Here's a chart that best sums up the U.S. tech stock trend this year, largely reflecting analysts' overall bullish views on Nvidia's share price rally, the Nasdaq 100 hitting new highs, the dominance of the Big Seven tech giants and AI-related techs, and the high valuations of the tech sector.

While there is still a great deal of debate about whether Nvidia's share price is too expensive or just right, one thing is certain: Wall Street analysts generally believe that the unprecedented profit spike that has driven Nvidia's stock price** will not end in the short to medium termThe tech giant is expected to make a profit of about $48 billion over the next 12 months, up from just about $10 billion expected at the beginning of the year.

As it turns out, the steady upward trend in benchmark U.S. interest rates for much of the year has not posed the same huge threat to tech valuations as many imagined last year. Conversely, the Nasdaq-100 continued**, although the 10-year Treasury yield remained above 4% for most of the year. Rising profits pushed most tech stocks higher after companies laid off tens of thousands of jobs and reined in spending.

The Nasdaq 100 had its best first-half performance in U.S. equity history, and in November, the index recorded an increase of about 11%, the highest monthly gain since July 2022. This week, the Federal Reserve unexpectedly expressed its ** stance, emphasizing that the interest rate hike cycle has basically ended, and began to discuss the timing of interest rate cuts, and the risk on momentum of U.S. technology stocks has further strengthened.

Apple (AAPL..)US), Microsoft (MSFTUS), Google's parent company, Alphabet (GooglUS), Amazon (AMZNUS), Nvidia (NVDAus)、meta(meta.US) and Tesla (TSLAUS) had a record 29% total weighting in the S&P 500 in November, including the seven largest technology and internet-related companies. Investors have flocked to the Big Seven this year, in part because they are betting that they are in the best position to leverage AI technology to expand their revenues due to their sheer market size and financial strength.

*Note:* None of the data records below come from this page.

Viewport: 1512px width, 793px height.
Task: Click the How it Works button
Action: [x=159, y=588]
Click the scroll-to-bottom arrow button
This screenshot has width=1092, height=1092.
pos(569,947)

This group accounts for about two-thirds of the index's 23% rise in 2023.

The Big Seven tech giants are more influential than ever

Top tech stocks rose the most – a few** drove the majority of the Nasdaq-100's returns in 2023

The larger profit growth of these tech giants has led to a rapid decline in the overall forward price-to-earnings ratio of US tech stocks from their previously unattainable levels, but their valuations are still very high. Data compiled by agencies shows that the Nasdaq-100 is trading at an expected price-to-earnings ratio of around 25x over the next 12 months. While this is down from the 30x historical peak touched in 2020, it is well above the average valuation of 19x over the past 20 years.